10 Minutes 38 Seconds in this Strange World by Elif Shafak

Elif Shafak, 10 Minutes 38 Seconds in this Strange World (Penguin Books: 2020, 9780241979464)

10 Minutes 38 Seconds in this Strange World begins with the end – of Tequila Leila’s life. Her death sparks a string of memories that take us from her birth to her death; from a childhood of oppression and abuse in a province of Turkey, to her escape to Istanbul where, despite being sold into the sex trade, she finds companionship and a modicum of freedom. Each of the five friends she finds along the way – Sabotage Sinan, Nostalgia Nalan, Jameelah, Zaynab122, Hollywood Humeyra – provides a lifeline and an outsider insider’s view to the reader into their clandestine city-living.

What drew me to move this book to the top of my TBR pile was the setting. With lockdown fatigue and the knowledge that it will be a while until safe travelling is possible again, I reached for it hoping to be transported to the book’s version of Istanbul, just as I reached for Call Me by Your Name back in May hoping to escape into the Italian Riviera. To my surprise, some of the most evocative moments in the novel actually come early on in the childhood passages. Though Leila’s family life is lonely and full of trauma, the physical home and the mechanics of that home – the cooking, the celebrations, the neighbourhood women’s waxing days – are full of colour, scents, flavours and sounds; the local culture is full of folklore and superstition that, seen through her child eyes, reminded me of stories that I heard and read growing up.

I was expecting to find the same intensity in the Istanbul passages, and while there were a fair amount of metaphors depicting the manic nature of the city, I kept hoping to see Leila leave her room at the brothel where she lived and worked for many years and take us through a typical day or night in the city. But really it’s only fair and perhaps logical for Shafak to deprive the reader of experiencing a sense of freedom through Leila when she had so little of it.

We do witness some significant moments in the history of Istanbul, and get a sense of the rushed and chaotic energy that it seems to share with many other big cities. Leila is told early on that the city “will crush you,” but in a city where a newspaper uses Leila’s death to remind its residents that “normal female citizens have no need to worry about their safety,” what really crushes the disenfranchised in this story is not the city, but tradition. In Istanbul they are trapped between worlds but they can be who they are, hard as it may be. In many ways, that is what cities all over the world do for those who have, or want to, flee from smaller, more traditional towns – provide a refuge. It can be a ruthless, dangerous one; but still a refuge.

Image by Wilmar Santos

Elif Shafak is a true storyteller, who can artfully transit through different genres within the same novel and still have it sit comfortably on the literary fiction shelf. I usually go for a more minimalist style in contemporary novels where not much happens, so this novel was an unexpected treat for me. There may be one or two metaphors too many for the less-is-more-crowd, but the story calls for this – it softens the blows a little.

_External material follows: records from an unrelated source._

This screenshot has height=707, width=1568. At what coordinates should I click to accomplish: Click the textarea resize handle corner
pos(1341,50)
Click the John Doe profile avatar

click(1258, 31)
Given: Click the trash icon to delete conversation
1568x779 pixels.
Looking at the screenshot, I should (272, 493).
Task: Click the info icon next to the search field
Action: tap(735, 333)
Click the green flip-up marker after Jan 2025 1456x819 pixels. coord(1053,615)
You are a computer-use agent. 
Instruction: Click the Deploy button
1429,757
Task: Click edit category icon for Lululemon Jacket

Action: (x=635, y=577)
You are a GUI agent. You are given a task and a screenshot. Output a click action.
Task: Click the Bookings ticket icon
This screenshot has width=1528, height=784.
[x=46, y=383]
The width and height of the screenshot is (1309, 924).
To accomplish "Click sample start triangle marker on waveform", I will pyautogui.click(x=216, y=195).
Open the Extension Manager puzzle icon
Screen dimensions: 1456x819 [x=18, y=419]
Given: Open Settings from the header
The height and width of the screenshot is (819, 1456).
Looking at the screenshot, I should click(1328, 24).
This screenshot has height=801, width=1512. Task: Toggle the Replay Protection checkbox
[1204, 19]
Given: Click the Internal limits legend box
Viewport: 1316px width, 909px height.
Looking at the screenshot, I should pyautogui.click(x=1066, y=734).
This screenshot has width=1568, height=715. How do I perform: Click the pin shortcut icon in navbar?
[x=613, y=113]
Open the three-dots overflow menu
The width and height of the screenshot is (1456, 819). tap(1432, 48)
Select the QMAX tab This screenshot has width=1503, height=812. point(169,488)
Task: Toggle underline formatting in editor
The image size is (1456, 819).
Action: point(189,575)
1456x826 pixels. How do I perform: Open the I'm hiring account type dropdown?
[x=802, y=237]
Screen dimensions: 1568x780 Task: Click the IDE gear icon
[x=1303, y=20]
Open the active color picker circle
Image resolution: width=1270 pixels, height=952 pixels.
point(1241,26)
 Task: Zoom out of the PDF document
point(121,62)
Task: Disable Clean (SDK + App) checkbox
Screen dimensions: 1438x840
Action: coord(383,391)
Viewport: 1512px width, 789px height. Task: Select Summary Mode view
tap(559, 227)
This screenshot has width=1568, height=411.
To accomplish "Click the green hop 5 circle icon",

Having Tequila Leila’s memories be sparked by the senses, in particular taste and smell, is also a smart move as the sensory experience of remembering is easily relatable and evocative.

In a 2019 interview Elif Shafak said she considers this a life-affirming novel, and seeing Leila and her five friends dare to be who they are in the face of so much persecution and indifference, I have to agree. This is a novel about friendship, resilience and what it means to flee from family and perceived safety when these are forces so toxic that they threaten to destroy your very essence. This is a novel about courage and the will to not just survive, but to fight to build a life.